◆ READING PASSAGE
Two weeks later, my father was officially diagnosed with Alzheimer’s.

Everyone who knows me knows how close I am to my mom; we have a bond that most people only dream about having. But many people don’t know that my dad and I have also had a very strong relationship.

My dad was always my buddy, my playmate, my best friend. I’m an only child and never knew what it was like to have a sibling to play with. I never missed out, though, because I had my dad. He endured many hours of Monopoly, dress-up with tutus and Sesame Street masks, hours of playing catch and shooting hoops in front of the house, running through sprinklers, taking me on rides at amusement parks… you name it and my Dad did it with me with no questions asked. When I got older my dad was my confidant when I did something wrong. Of course, I know I may look innocent, but my mom will be the first to tell you there were quite a few incidents when she wanted to kill me. My dad was my go-to; he would come up with a solution, help me execute it and we would cross our fingers and pray that my mom wouldn’t find out (although, of course, she always did).

◆ INSTRUCTIONS
a – Please print the essay about the father word for word, beginning at the words "Two weeks later, my" and stopping after "very strong relationship.".
b – Answer these questions from the essay about the father, one answer per line:
(i) What was the father officially diagnosed with?
(ii) How many siblings does the narrator have?
(iii) Which board game did the father endure many hours of?

◆ ENTRIES PROVIDED

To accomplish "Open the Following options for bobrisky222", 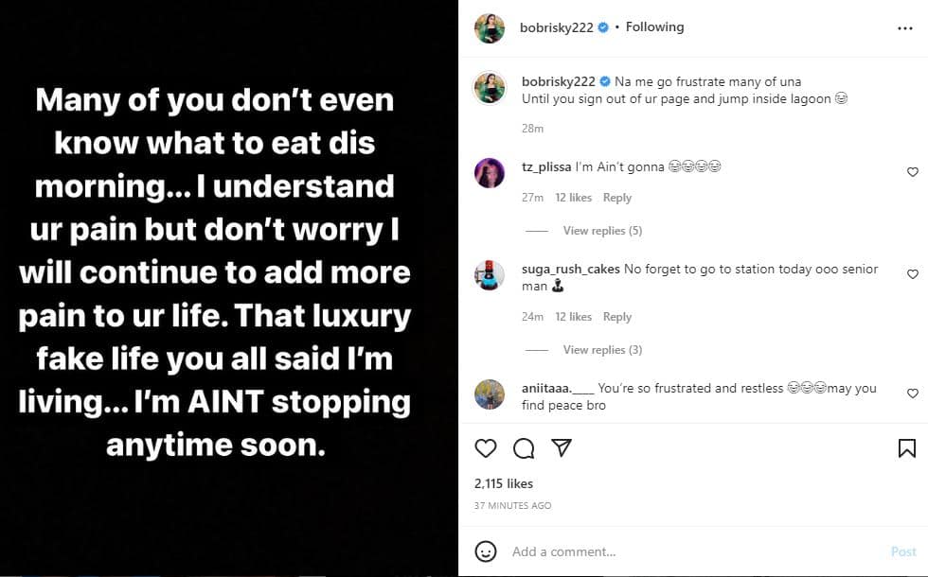I will 654,27.
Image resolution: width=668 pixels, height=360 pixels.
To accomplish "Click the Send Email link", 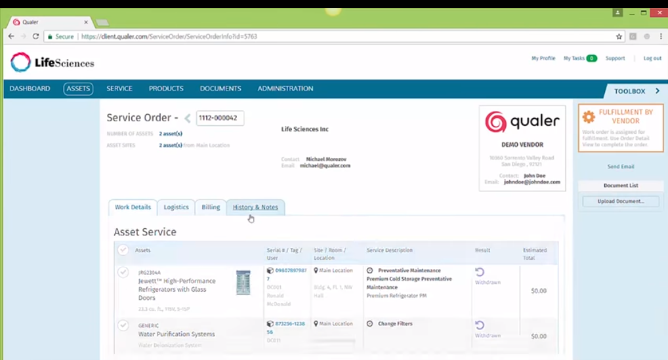I will coord(620,167).
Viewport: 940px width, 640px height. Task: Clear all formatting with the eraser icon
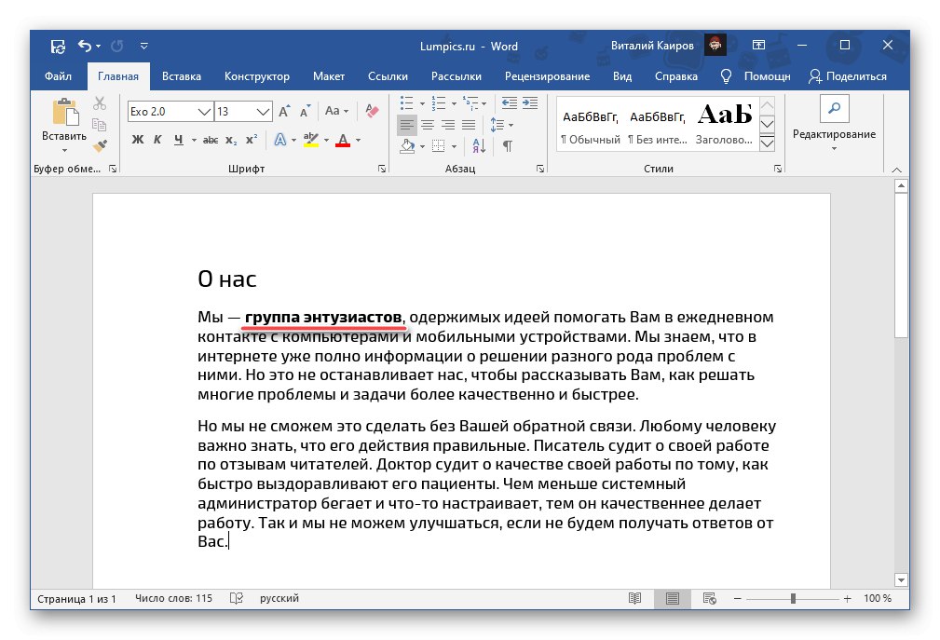click(x=370, y=110)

◆ RESULTS FOR EACH TASK
a –
Two weeks later, my father was officially diagnosed with Alzheimer’s.

Everyone who knows me knows how close I am to my mom; we have a bond that most people only dream about having. But many people don’t know that my dad and I have also had a very strong relationship.

b –
(i) Alzheimer's
(ii) None; the narrator is an only child.
(iii) Monopoly